**Your task:** Sort through the data and copy the lines holding the word "agent".

----

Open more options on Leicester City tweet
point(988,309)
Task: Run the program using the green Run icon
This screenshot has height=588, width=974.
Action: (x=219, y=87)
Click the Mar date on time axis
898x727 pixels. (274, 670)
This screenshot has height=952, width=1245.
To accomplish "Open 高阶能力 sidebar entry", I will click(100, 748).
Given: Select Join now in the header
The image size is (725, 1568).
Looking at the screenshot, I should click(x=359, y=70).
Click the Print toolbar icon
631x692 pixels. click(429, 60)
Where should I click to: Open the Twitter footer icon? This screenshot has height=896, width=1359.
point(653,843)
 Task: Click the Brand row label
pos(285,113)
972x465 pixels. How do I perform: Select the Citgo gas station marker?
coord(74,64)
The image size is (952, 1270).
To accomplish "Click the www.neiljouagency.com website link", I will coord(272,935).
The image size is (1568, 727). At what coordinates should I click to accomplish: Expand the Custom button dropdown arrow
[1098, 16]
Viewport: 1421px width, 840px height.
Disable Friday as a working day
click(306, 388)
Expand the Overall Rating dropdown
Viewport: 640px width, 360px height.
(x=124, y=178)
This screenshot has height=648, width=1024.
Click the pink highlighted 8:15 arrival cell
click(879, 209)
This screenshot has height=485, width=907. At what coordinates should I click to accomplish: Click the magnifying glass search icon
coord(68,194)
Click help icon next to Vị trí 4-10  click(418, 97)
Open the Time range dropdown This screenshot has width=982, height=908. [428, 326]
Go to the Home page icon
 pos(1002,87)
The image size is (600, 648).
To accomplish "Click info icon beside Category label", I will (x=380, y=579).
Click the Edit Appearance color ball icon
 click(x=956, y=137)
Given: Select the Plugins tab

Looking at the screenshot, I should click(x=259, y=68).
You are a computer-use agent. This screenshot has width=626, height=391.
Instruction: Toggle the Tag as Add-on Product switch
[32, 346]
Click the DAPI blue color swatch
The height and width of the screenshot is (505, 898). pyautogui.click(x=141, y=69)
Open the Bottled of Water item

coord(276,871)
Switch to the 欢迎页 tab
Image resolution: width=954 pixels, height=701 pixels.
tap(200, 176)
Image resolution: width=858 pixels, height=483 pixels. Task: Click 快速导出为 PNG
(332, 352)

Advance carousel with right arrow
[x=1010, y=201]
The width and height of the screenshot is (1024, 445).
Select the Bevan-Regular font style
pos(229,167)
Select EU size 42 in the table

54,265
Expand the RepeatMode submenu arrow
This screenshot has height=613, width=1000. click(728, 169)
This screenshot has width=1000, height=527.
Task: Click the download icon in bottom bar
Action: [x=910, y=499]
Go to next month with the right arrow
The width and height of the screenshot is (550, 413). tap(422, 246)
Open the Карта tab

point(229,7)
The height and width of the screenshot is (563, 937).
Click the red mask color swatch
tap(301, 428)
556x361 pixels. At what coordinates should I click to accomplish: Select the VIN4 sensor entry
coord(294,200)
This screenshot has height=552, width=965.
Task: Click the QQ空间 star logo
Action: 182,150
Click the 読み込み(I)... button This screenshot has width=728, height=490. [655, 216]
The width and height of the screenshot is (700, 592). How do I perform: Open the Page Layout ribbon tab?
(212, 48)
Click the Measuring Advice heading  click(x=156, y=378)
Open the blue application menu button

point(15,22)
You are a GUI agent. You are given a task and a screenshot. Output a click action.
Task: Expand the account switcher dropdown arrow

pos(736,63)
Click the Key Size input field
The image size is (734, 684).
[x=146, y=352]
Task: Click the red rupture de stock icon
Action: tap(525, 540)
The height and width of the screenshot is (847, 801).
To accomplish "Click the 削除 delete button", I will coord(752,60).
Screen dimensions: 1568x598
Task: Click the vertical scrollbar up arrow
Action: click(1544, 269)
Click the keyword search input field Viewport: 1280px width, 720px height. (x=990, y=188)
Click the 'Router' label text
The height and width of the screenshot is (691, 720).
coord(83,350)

----

**Finished exercise:**
You are a computer-use agent. This screenshot has width=626, height=391.
You are a GUI agent. You are given a task and a screenshot. Output a click action.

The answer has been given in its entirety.